Passing Private Messages

Passing private, encrypted messages between MSMQ and another message queue system is very similar to passing private messages between MSMQ applications. The only difference is a symmetric key that is exposed when sending a private message to the other message queue system.

The implementation of the connector application plays a significant role when passing private messages to their destination.

Transparent connector applications pass the symmetric key, encryption algorithm, and the encrypted message body on to the queue manager of the destination queue. This is the same regardless of the direction the message is going. When using a transparent connector application, the public keys of all destination queue managers must be registered in MQIS.

Non-transparent connector applications decrypt the message at the server and can pass on a clear-text message body or, encrypt the message again (using a the receiving systems encryption operations) and pass on a newly encrypted message body. When using a non-transparent connector application, all destination queues must use the public key of the connector application.

In addition to the type of connector application, there are two design considerations that should be taken into account:

Caching the Symmetric Key

Non-transparent connector applications can cache the symmetric key to save time when decrypting private messages. If several messages arrive from the same source, there is no need to decrypt a symmetric key for each message.

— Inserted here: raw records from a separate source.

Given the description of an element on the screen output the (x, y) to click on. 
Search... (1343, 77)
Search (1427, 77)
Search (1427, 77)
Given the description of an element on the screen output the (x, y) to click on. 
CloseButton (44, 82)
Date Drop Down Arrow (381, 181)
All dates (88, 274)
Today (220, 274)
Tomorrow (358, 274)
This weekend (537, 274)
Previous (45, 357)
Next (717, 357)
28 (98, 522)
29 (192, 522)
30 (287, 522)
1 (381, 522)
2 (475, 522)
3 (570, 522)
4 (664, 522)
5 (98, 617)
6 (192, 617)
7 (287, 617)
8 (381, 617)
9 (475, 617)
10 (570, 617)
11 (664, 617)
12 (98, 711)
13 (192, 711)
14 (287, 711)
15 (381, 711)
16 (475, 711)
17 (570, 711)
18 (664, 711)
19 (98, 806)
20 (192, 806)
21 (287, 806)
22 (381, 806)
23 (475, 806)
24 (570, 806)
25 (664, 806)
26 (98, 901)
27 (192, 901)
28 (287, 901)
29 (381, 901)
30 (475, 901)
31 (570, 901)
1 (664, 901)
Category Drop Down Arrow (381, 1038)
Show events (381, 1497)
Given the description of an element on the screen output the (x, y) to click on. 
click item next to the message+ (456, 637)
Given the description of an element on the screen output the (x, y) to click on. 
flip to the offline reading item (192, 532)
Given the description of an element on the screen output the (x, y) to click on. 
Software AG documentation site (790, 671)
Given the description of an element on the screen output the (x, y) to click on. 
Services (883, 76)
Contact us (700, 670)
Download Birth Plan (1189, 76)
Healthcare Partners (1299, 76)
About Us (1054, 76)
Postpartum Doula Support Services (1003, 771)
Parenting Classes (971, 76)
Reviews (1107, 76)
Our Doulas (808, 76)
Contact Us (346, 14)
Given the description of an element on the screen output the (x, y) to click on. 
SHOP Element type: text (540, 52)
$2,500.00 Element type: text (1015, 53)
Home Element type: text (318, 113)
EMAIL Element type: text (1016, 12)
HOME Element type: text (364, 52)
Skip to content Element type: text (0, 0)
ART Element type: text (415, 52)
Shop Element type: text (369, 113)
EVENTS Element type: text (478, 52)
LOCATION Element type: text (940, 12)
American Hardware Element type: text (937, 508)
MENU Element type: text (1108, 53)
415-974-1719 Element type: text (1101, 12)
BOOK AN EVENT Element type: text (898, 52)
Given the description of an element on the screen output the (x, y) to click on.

To do this, the application must cache the identifier of the source computer and the decrypted and encrypted values of the symmetric key. The connector application can call PROPID_M_SRC_MACHINE_ID, to retrieve the identifier of an MSMQ source machine.

When the next message arrives, the connector application can first check if a message has already arrived from that source machine. If the machine identifier is not found, the connector application will add it to the cached values.

If a previous message has arrived, the application can next test to see if the new encrypted key matches the cached encrypted key. If they match, the cached decrypted value can be used immediately. If they do not match, it will decrypt the new key (storing both the encrypted and decrypted values in the cache), using the new value to decrypt the message body.